私の提言 医療界の品質管理
総合犬山中央病院 院長 齊藤 雅也
昨年10月に、麻生飯塚病院が医療界では初めてデミング賞を受賞されました。同院が約30年前からTQMに取り組んでこられた素晴らしい成果だと思います。
1999年に横浜市大病院事件、都立広尾病院事件が起こって以来、医療安全、医療の質管理が改めて重要視されてきました。私は、2003年に4病院団体が主催する「医療安全管理者養成講習会」に参加し、TQMをマネジメント手法として使っている病院があることを初めて知りました。これは病院運営に極めて有用と考え、前任の関中央病院にTQMの導入を図り、2005年に品質管理の専門家の助言をいただき、品質管理学会中部支部の下部組織として「中部医療の質管理研究会(CMQM)」をつくり、11医療機関と連携して小カイゼン活動やQCに取り組んできました。2006年3月の第1回関中央病院QC大会では、一応10演題の報告があったのですが、QCストーリーになっていない未熟なものが多く、「忙しい」を連発する医療従事者にはなじめない感がありました。ところがこの第1回QC大会での優勝チームが、2006年6月にある地方新聞の夕刊の一面に「病院も改善」という見出しで取り上げられ、この記事がスタッフのモチベーションを上げ、やらされQCではなく、各部署で自ら考え自ら実装する活動が増えていきました。全国に目を向けると「医療のTQM推進協議会」があり、全国的にはTQMに取り組んでいる病院が150程度あることを知りました。

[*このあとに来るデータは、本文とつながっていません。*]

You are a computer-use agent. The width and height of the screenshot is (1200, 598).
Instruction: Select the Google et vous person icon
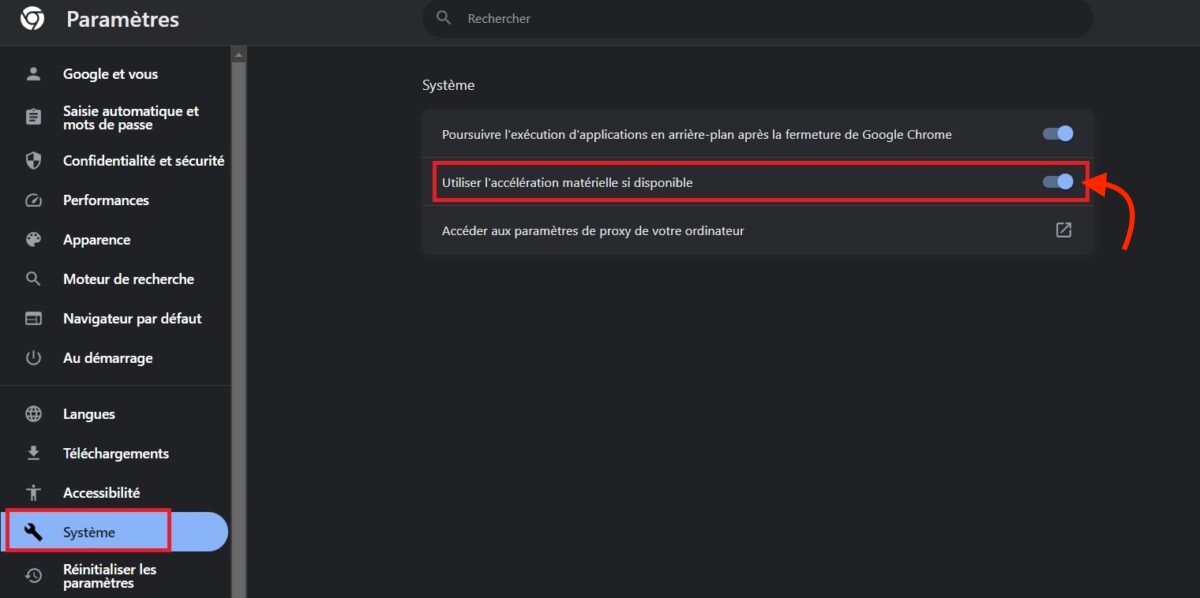[x=33, y=72]
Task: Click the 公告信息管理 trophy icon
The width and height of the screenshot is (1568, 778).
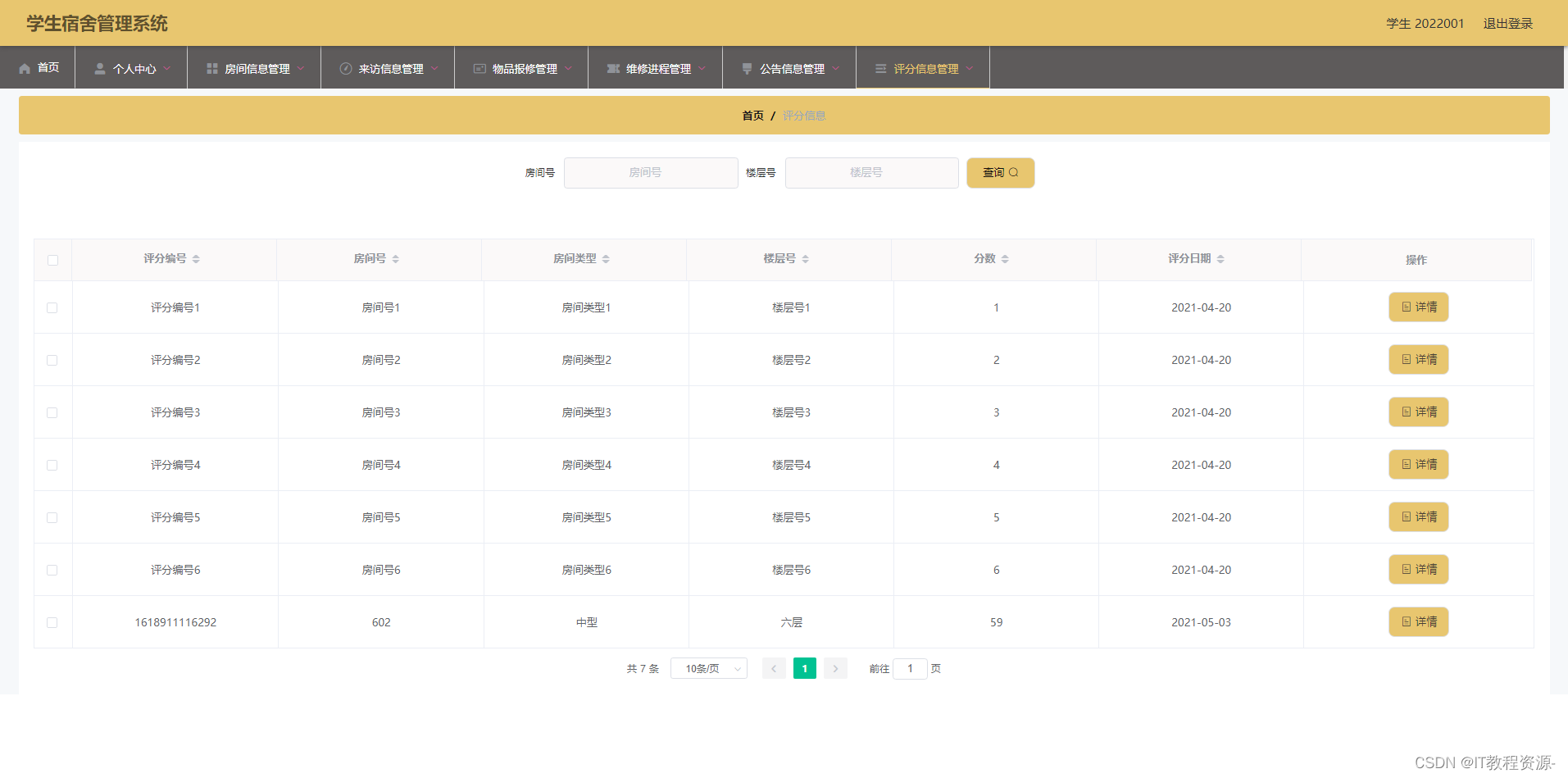Action: coord(747,69)
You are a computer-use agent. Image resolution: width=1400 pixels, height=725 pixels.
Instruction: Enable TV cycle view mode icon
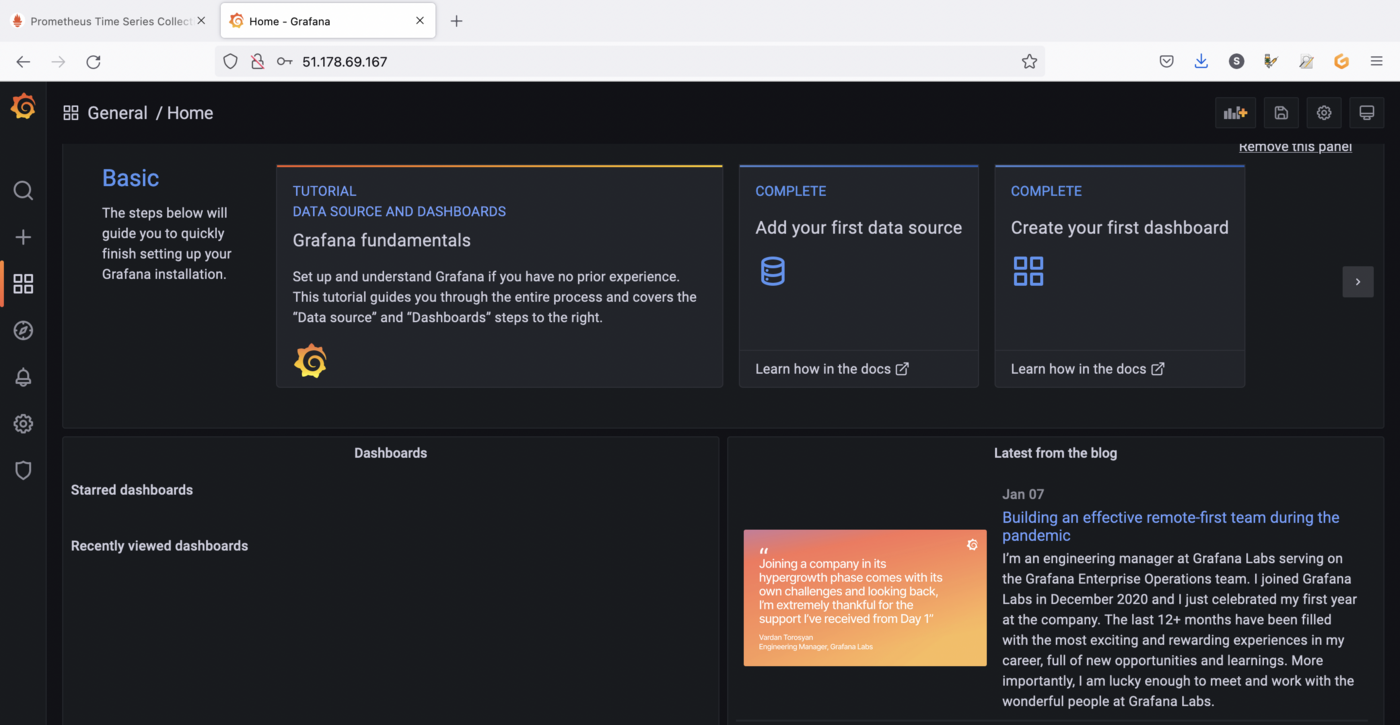click(x=1367, y=112)
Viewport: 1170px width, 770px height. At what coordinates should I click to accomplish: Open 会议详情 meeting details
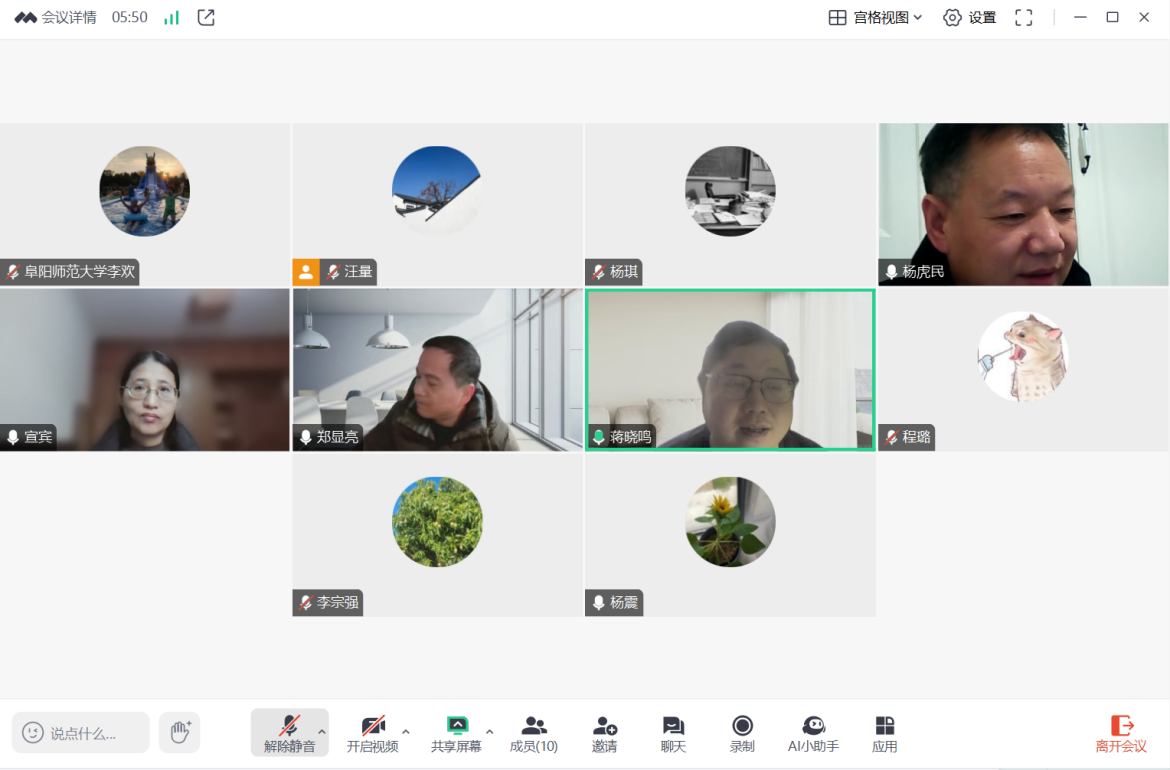(x=56, y=17)
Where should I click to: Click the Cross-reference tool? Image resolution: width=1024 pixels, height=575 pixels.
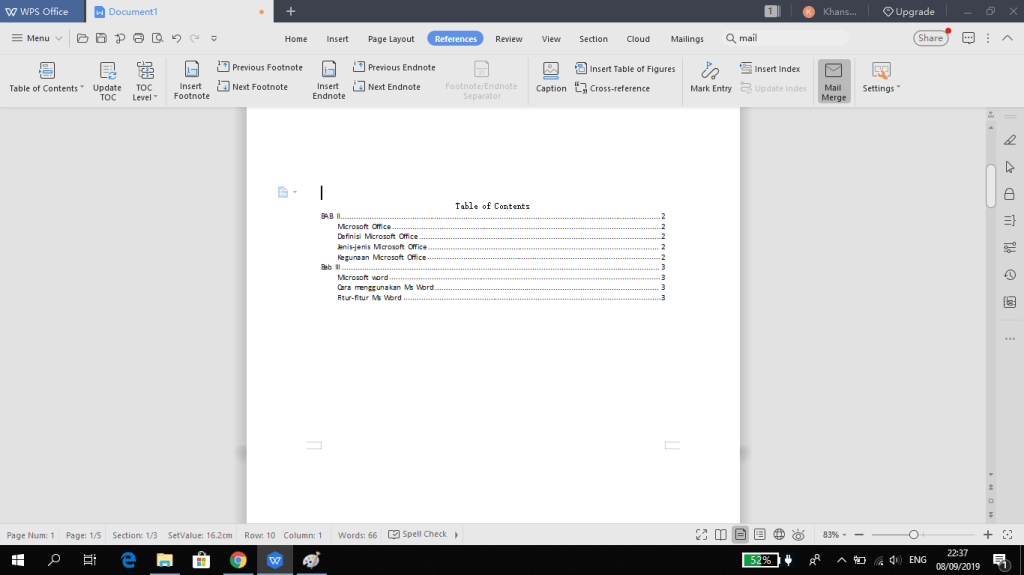tap(612, 88)
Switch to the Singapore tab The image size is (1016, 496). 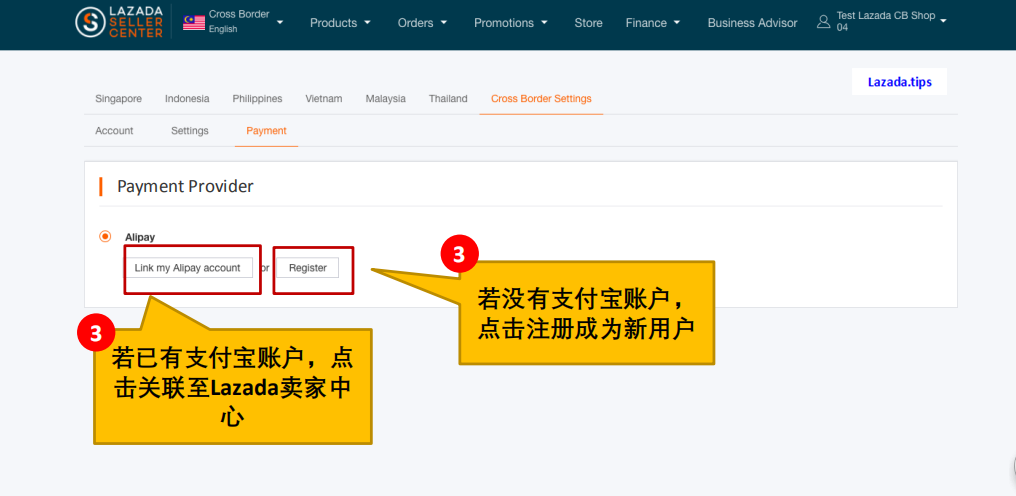pos(118,99)
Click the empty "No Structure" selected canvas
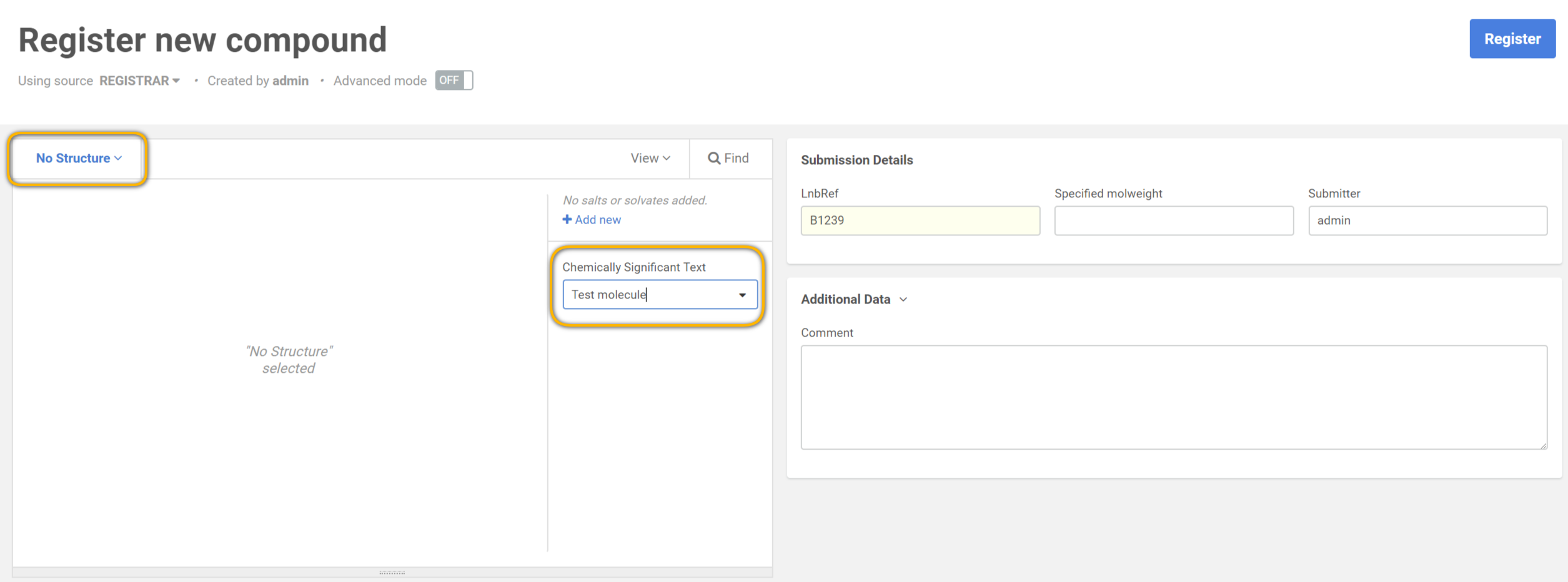 [289, 360]
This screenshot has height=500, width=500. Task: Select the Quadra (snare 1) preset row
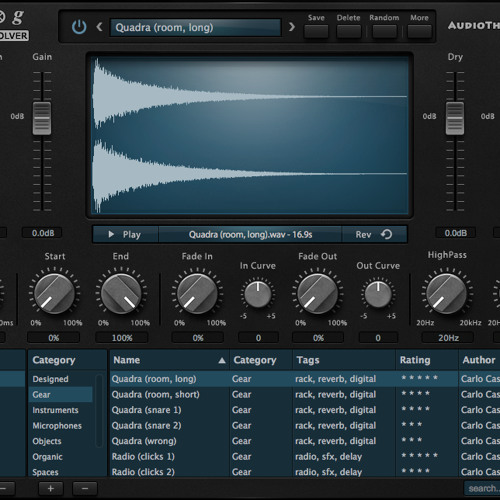pos(305,410)
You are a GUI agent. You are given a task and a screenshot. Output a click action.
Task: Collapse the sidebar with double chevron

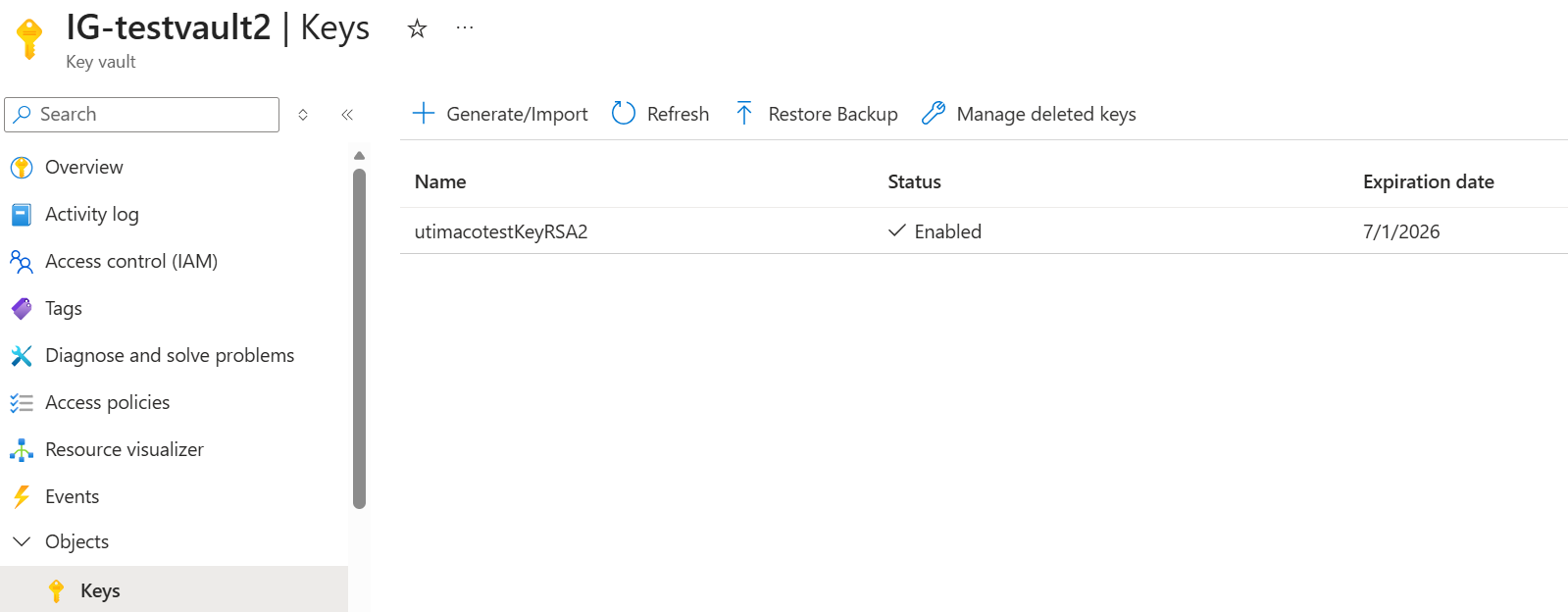click(347, 115)
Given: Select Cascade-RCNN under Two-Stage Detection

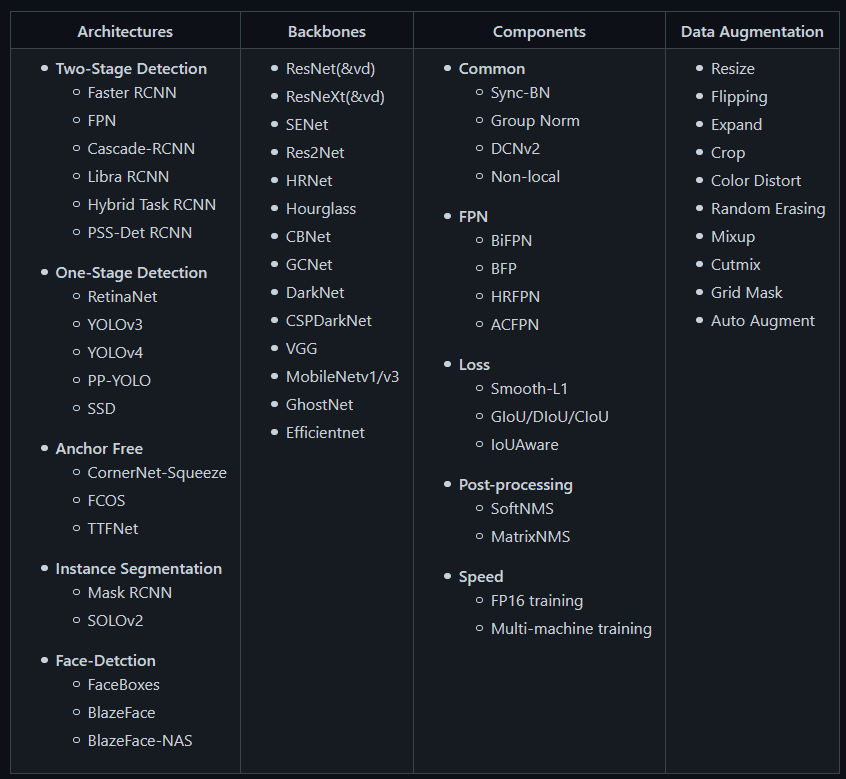Looking at the screenshot, I should (x=141, y=149).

2010年にCMQMはLean Managementに取り組んでいるアメリカの病院の視察ツアーを企画しました。4つの病院と、IHI(Institute of Healthcare Improvement)を視察できたことは幸運でした。アメリカには医療の改善活動を推し進める研究所があることにある種の衝撃を受けましたが、JSQCには医療の質・安全部会があります。医療は、高度複雑化したプロセスが増え、高齢化社会になり患者さんとのコミュニケーションに時間と労力を要する業界です。産業界の品質管理手法を学び、麻生飯塚病院の活動を参考にしながら、やはり各病院が自院の資源(人・物・金)を考慮した創意工夫・改善活動を進めていくことが益々重要となっていくでしょう。